→ Task description: Output the records that follow, with every character intact.

→ Data shown:
......

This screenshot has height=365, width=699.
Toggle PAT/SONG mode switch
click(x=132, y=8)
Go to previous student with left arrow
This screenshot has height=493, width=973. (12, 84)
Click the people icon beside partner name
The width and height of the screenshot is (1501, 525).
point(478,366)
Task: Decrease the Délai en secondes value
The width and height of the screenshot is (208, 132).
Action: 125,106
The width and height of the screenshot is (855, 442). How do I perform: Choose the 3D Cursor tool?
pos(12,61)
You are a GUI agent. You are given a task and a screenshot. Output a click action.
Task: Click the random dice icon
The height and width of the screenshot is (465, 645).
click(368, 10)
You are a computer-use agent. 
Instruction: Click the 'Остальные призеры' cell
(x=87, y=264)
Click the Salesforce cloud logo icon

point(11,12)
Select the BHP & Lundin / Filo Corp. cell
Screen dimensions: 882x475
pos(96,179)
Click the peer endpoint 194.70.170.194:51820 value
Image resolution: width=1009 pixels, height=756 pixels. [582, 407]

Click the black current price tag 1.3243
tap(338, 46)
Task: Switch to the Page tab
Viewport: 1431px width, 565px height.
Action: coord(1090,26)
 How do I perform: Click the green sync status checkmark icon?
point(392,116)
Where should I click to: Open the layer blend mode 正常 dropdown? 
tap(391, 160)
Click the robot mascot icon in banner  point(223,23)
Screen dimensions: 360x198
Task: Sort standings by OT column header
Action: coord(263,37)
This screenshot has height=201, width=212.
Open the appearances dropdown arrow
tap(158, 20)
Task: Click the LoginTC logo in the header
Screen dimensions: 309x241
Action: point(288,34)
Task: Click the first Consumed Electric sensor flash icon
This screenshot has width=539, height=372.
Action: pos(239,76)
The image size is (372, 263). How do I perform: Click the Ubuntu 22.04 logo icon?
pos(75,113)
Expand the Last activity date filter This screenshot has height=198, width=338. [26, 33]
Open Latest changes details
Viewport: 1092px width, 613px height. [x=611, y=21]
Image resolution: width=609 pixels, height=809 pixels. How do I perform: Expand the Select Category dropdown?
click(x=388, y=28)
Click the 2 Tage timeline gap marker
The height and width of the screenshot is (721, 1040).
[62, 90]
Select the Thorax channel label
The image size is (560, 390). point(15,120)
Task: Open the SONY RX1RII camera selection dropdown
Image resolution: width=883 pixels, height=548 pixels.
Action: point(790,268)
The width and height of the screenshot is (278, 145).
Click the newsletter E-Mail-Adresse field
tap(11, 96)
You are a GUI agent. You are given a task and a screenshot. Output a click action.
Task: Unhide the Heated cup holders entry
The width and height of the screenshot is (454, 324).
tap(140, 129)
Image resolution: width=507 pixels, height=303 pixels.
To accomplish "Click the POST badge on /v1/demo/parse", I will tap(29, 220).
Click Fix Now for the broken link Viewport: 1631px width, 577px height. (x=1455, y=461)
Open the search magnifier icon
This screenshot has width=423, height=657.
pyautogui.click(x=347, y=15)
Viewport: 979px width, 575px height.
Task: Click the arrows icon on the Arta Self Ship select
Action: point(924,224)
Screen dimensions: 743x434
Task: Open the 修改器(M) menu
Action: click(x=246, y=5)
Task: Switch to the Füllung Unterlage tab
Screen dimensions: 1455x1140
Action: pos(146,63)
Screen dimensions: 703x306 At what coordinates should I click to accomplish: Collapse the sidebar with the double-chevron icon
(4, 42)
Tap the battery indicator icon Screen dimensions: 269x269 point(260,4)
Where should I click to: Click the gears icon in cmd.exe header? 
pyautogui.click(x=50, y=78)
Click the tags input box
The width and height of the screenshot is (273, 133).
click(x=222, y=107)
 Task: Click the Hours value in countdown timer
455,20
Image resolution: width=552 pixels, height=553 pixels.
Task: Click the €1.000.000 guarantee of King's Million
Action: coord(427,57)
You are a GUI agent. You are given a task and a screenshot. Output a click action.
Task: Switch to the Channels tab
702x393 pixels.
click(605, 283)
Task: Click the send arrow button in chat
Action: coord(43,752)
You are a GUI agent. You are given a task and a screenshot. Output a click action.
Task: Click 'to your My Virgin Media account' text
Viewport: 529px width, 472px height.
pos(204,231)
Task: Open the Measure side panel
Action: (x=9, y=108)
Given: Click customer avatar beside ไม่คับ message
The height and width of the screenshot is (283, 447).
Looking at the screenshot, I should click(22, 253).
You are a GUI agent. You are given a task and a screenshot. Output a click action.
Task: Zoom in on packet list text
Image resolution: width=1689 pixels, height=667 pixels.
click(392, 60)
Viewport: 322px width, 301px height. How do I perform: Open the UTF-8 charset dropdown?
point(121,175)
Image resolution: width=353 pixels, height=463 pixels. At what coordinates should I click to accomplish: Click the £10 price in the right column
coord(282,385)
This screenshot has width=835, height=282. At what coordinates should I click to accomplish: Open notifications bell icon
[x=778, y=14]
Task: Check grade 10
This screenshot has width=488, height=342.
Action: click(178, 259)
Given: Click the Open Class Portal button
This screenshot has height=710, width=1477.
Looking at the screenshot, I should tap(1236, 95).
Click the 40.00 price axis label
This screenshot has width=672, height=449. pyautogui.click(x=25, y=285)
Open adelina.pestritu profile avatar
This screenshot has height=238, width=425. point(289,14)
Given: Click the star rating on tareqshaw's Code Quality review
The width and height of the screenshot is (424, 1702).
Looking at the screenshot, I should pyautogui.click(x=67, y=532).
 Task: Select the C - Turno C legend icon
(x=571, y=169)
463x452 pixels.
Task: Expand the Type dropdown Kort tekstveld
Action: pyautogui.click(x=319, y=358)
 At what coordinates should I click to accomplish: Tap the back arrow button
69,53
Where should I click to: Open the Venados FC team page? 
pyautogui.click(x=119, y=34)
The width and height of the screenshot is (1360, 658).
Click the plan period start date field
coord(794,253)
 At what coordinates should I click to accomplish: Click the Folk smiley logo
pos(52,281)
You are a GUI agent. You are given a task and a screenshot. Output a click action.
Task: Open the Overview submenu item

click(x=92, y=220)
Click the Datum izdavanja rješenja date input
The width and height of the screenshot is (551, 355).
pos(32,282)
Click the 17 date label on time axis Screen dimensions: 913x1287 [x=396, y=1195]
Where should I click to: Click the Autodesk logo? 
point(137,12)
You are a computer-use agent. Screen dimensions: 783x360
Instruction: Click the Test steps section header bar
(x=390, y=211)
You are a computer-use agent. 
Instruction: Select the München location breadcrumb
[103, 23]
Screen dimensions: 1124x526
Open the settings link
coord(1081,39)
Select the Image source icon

......

→ Written answer:
This screenshot has height=365, width=699.
Toggle PAT/SONG mode switch
click(x=132, y=8)
Go to previous student with left arrow
This screenshot has height=493, width=973. (12, 84)
Click the people icon beside partner name
The width and height of the screenshot is (1501, 525).
point(478,366)
Task: Decrease the Délai en secondes value
The width and height of the screenshot is (208, 132).
Action: 125,106
The width and height of the screenshot is (855, 442). How do I perform: Choose the 3D Cursor tool?
pos(12,61)
You are a GUI agent. You are given a task and a screenshot. Output a click action.
Task: Click the random dice icon
The height and width of the screenshot is (465, 645).
click(368, 10)
You are a computer-use agent. 
Instruction: Click the 'Остальные призеры' cell
(x=87, y=264)
Click the Salesforce cloud logo icon

point(11,12)
Select the BHP & Lundin / Filo Corp. cell
Screen dimensions: 882x475
pos(96,179)
Click the peer endpoint 194.70.170.194:51820 value
Image resolution: width=1009 pixels, height=756 pixels. [582, 407]

Click the black current price tag 1.3243
tap(338, 46)
Task: Switch to the Page tab
Viewport: 1431px width, 565px height.
Action: coord(1090,26)
 How do I perform: Click the green sync status checkmark icon?
point(392,116)
Where should I click to: Open the layer blend mode 正常 dropdown? 
tap(391, 160)
Click the robot mascot icon in banner  point(223,23)
Screen dimensions: 360x198
Task: Sort standings by OT column header
Action: coord(263,37)
This screenshot has height=201, width=212.
Open the appearances dropdown arrow
tap(158, 20)
Task: Click the LoginTC logo in the header
Screen dimensions: 309x241
Action: point(288,34)
Task: Click the first Consumed Electric sensor flash icon
This screenshot has width=539, height=372.
Action: pos(239,76)
The image size is (372, 263). How do I perform: Click the Ubuntu 22.04 logo icon?
pos(75,113)
Expand the Last activity date filter This screenshot has height=198, width=338. [26, 33]
Open Latest changes details
Viewport: 1092px width, 613px height. [x=611, y=21]
Image resolution: width=609 pixels, height=809 pixels. How do I perform: Expand the Select Category dropdown?
click(x=388, y=28)
Click the 2 Tage timeline gap marker
The height and width of the screenshot is (721, 1040).
[62, 90]
Select the Thorax channel label
The image size is (560, 390). point(15,120)
Task: Open the SONY RX1RII camera selection dropdown
Image resolution: width=883 pixels, height=548 pixels.
Action: point(790,268)
The width and height of the screenshot is (278, 145).
Click the newsletter E-Mail-Adresse field
tap(11, 96)
You are a GUI agent. You are given a task and a screenshot. Output a click action.
Task: Unhide the Heated cup holders entry
The width and height of the screenshot is (454, 324).
tap(140, 129)
Image resolution: width=507 pixels, height=303 pixels.
To accomplish "Click the POST badge on /v1/demo/parse", I will tap(29, 220).
Click Fix Now for the broken link Viewport: 1631px width, 577px height. (x=1455, y=461)
Open the search magnifier icon
This screenshot has width=423, height=657.
pyautogui.click(x=347, y=15)
Viewport: 979px width, 575px height.
Task: Click the arrows icon on the Arta Self Ship select
Action: point(924,224)
Screen dimensions: 743x434
Task: Open the 修改器(M) menu
Action: click(x=246, y=5)
Task: Switch to the Füllung Unterlage tab
Screen dimensions: 1455x1140
Action: pos(146,63)
Screen dimensions: 703x306 At what coordinates should I click to accomplish: Collapse the sidebar with the double-chevron icon
(4, 42)
Tap the battery indicator icon Screen dimensions: 269x269 point(260,4)
Where should I click to: Click the gears icon in cmd.exe header? 
pyautogui.click(x=50, y=78)
Click the tags input box
The width and height of the screenshot is (273, 133).
click(x=222, y=107)
 Task: Click the Hours value in countdown timer
455,20
Image resolution: width=552 pixels, height=553 pixels.
Task: Click the €1.000.000 guarantee of King's Million
Action: coord(427,57)
You are a GUI agent. You are given a task and a screenshot. Output a click action.
Task: Switch to the Channels tab
702x393 pixels.
click(605, 283)
Task: Click the send arrow button in chat
Action: coord(43,752)
You are a GUI agent. You are given a task and a screenshot. Output a click action.
Task: Click 'to your My Virgin Media account' text
Viewport: 529px width, 472px height.
pos(204,231)
Task: Open the Measure side panel
Action: (x=9, y=108)
Given: Click customer avatar beside ไม่คับ message
The height and width of the screenshot is (283, 447).
Looking at the screenshot, I should click(22, 253).
You are a GUI agent. You are given a task and a screenshot. Output a click action.
Task: Zoom in on packet list text
Image resolution: width=1689 pixels, height=667 pixels.
click(392, 60)
Viewport: 322px width, 301px height. How do I perform: Open the UTF-8 charset dropdown?
point(121,175)
Image resolution: width=353 pixels, height=463 pixels. At what coordinates should I click to accomplish: Click the £10 price in the right column
coord(282,385)
This screenshot has width=835, height=282. At what coordinates should I click to accomplish: Open notifications bell icon
[x=778, y=14]
Task: Check grade 10
This screenshot has width=488, height=342.
Action: click(178, 259)
Given: Click the Open Class Portal button
This screenshot has height=710, width=1477.
Looking at the screenshot, I should tap(1236, 95).
Click the 40.00 price axis label
This screenshot has width=672, height=449. pyautogui.click(x=25, y=285)
Open adelina.pestritu profile avatar
This screenshot has height=238, width=425. point(289,14)
Given: Click the star rating on tareqshaw's Code Quality review
The width and height of the screenshot is (424, 1702).
Looking at the screenshot, I should pyautogui.click(x=67, y=532).
 Task: Select the C - Turno C legend icon
(x=571, y=169)
463x452 pixels.
Task: Expand the Type dropdown Kort tekstveld
Action: pyautogui.click(x=319, y=358)
 At what coordinates should I click to accomplish: Tap the back arrow button
69,53
Where should I click to: Open the Venados FC team page? 
pyautogui.click(x=119, y=34)
The width and height of the screenshot is (1360, 658).
Click the plan period start date field
coord(794,253)
 At what coordinates should I click to accomplish: Click the Folk smiley logo
pos(52,281)
You are a GUI agent. You are given a task and a screenshot. Output a click action.
Task: Open the Overview submenu item

click(x=92, y=220)
Click the Datum izdavanja rješenja date input
The width and height of the screenshot is (551, 355).
pos(32,282)
Click the 17 date label on time axis Screen dimensions: 913x1287 [x=396, y=1195]
Where should I click to: Click the Autodesk logo? 
point(137,12)
You are a computer-use agent. Screen dimensions: 783x360
Instruction: Click the Test steps section header bar
(x=390, y=211)
You are a computer-use agent. 
Instruction: Select the München location breadcrumb
[103, 23]
Screen dimensions: 1124x526
Open the settings link
coord(1081,39)
Select the Image source icon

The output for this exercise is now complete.